Search the records below for the word "Expand". Copy each line where it occurs.

Stored data
|---|
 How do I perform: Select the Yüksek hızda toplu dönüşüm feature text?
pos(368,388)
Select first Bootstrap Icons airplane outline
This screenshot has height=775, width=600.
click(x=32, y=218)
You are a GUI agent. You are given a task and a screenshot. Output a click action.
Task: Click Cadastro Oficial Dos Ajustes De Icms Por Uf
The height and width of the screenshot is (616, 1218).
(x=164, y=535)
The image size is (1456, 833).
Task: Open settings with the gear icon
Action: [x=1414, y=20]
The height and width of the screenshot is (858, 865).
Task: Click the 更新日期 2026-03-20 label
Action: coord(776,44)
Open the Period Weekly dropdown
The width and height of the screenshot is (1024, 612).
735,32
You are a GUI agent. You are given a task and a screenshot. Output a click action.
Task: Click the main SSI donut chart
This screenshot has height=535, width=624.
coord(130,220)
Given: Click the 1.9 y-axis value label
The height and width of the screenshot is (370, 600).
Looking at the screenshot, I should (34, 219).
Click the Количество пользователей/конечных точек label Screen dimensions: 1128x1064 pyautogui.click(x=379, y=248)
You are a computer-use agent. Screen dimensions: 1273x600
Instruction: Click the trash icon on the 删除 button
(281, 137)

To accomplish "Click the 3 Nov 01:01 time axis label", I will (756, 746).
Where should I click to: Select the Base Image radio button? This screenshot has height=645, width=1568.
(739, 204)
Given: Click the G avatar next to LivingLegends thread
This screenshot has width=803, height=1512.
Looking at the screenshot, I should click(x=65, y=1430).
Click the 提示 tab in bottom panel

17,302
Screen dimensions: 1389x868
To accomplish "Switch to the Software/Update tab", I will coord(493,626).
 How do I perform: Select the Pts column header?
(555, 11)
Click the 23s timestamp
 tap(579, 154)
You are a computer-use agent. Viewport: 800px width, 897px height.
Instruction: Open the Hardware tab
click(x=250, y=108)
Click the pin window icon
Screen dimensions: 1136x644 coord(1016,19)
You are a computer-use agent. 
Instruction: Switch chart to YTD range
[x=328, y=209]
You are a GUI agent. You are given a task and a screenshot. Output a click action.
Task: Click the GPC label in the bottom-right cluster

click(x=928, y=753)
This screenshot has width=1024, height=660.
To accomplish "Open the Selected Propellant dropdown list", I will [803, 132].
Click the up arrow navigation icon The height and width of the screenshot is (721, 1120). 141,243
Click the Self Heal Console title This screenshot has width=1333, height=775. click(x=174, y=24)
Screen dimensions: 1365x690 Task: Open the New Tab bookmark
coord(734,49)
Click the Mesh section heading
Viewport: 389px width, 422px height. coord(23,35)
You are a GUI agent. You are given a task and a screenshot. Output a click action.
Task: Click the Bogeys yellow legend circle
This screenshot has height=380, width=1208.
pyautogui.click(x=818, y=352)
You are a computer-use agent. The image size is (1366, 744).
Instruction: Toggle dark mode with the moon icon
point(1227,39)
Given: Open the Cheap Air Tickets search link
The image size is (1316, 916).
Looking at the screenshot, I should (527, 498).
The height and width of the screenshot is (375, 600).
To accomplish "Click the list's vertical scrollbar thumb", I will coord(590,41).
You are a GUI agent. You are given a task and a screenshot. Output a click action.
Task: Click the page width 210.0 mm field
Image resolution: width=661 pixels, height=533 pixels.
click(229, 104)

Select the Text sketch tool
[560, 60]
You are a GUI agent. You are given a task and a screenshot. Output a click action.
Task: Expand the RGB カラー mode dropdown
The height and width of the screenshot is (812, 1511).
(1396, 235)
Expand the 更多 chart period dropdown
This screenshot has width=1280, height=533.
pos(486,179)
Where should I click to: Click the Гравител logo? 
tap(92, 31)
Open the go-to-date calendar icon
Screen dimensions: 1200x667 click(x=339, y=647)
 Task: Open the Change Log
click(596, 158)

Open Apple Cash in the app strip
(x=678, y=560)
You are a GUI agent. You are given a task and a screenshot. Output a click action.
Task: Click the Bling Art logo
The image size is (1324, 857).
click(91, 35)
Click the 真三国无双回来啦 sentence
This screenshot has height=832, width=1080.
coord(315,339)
|---|
__Your solution__:
Task: Expand the RGB カラー mode dropdown
Expand the 更多 chart period dropdown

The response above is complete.